┌─ DATA PROVIDED

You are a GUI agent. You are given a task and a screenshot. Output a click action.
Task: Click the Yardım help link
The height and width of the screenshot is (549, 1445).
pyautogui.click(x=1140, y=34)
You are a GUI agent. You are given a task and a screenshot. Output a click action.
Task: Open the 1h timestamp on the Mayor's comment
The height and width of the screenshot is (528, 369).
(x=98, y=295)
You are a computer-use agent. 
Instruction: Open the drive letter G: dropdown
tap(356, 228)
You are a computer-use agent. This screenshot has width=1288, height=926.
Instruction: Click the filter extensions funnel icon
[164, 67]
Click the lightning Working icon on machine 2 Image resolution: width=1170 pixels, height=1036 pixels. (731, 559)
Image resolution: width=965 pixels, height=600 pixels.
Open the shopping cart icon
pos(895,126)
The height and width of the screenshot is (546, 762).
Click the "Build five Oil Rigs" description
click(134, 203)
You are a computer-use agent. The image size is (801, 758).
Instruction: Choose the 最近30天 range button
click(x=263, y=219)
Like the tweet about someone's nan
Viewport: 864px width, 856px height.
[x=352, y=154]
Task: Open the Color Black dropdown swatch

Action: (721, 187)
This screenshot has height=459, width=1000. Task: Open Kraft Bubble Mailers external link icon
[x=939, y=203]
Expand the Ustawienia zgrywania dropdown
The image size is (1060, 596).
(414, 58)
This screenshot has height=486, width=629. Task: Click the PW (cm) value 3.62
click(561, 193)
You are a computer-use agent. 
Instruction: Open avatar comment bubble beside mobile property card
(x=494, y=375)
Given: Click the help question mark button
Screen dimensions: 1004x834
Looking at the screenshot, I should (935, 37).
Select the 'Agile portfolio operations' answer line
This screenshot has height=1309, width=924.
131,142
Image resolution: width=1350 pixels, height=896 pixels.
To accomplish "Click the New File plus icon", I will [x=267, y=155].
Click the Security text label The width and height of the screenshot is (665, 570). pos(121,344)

└─

* [WHAT IS REQUIRED] Format every line of the items as a numbered list, leaving out any blank lines.

* [EXERCISE RESPONSE]
1. You are a GUI agent. You are given a task and a screenshot. Output a click action.
2. Task: Click the Yardım help link
3. The height and width of the screenshot is (549, 1445).
4. pyautogui.click(x=1140, y=34)
5. You are a GUI agent. You are given a task and a screenshot. Output a click action.
6. Task: Open the 1h timestamp on the Mayor's comment
7. The height and width of the screenshot is (528, 369).
8. (x=98, y=295)
9. You are a computer-use agent. 
10. Instruction: Open the drive letter G: dropdown
11. tap(356, 228)
12. You are a computer-use agent. This screenshot has width=1288, height=926.
13. Instruction: Click the filter extensions funnel icon
14. [164, 67]
15. Click the lightning Working icon on machine 2 Image resolution: width=1170 pixels, height=1036 pixels. (731, 559)
16. Image resolution: width=965 pixels, height=600 pixels.
17. Open the shopping cart icon
18. pos(895,126)
19. The height and width of the screenshot is (546, 762).
20. Click the "Build five Oil Rigs" description
21. click(134, 203)
22. You are a computer-use agent. The image size is (801, 758).
23. Instruction: Choose the 最近30天 range button
24. click(x=263, y=219)
25. Like the tweet about someone's nan
26. Viewport: 864px width, 856px height.
27. [x=352, y=154]
28. Task: Open the Color Black dropdown swatch
29. Action: (721, 187)
30. This screenshot has height=459, width=1000. Task: Open Kraft Bubble Mailers external link icon
31. [x=939, y=203]
32. Expand the Ustawienia zgrywania dropdown
33. The image size is (1060, 596).
34. (414, 58)
35. This screenshot has height=486, width=629. Task: Click the PW (cm) value 3.62
36. click(561, 193)
37. You are a computer-use agent. 
38. Instruction: Open avatar comment bubble beside mobile property card
39. (x=494, y=375)
40. Given: Click the help question mark button
41. Screen dimensions: 1004x834
42. Looking at the screenshot, I should (935, 37).
43. Select the 'Agile portfolio operations' answer line
44. This screenshot has height=1309, width=924.
45. 131,142
46. Image resolution: width=1350 pixels, height=896 pixels.
47. To accomplish "Click the New File plus icon", I will [x=267, y=155].
48. Click the Security text label The width and height of the screenshot is (665, 570). pos(121,344)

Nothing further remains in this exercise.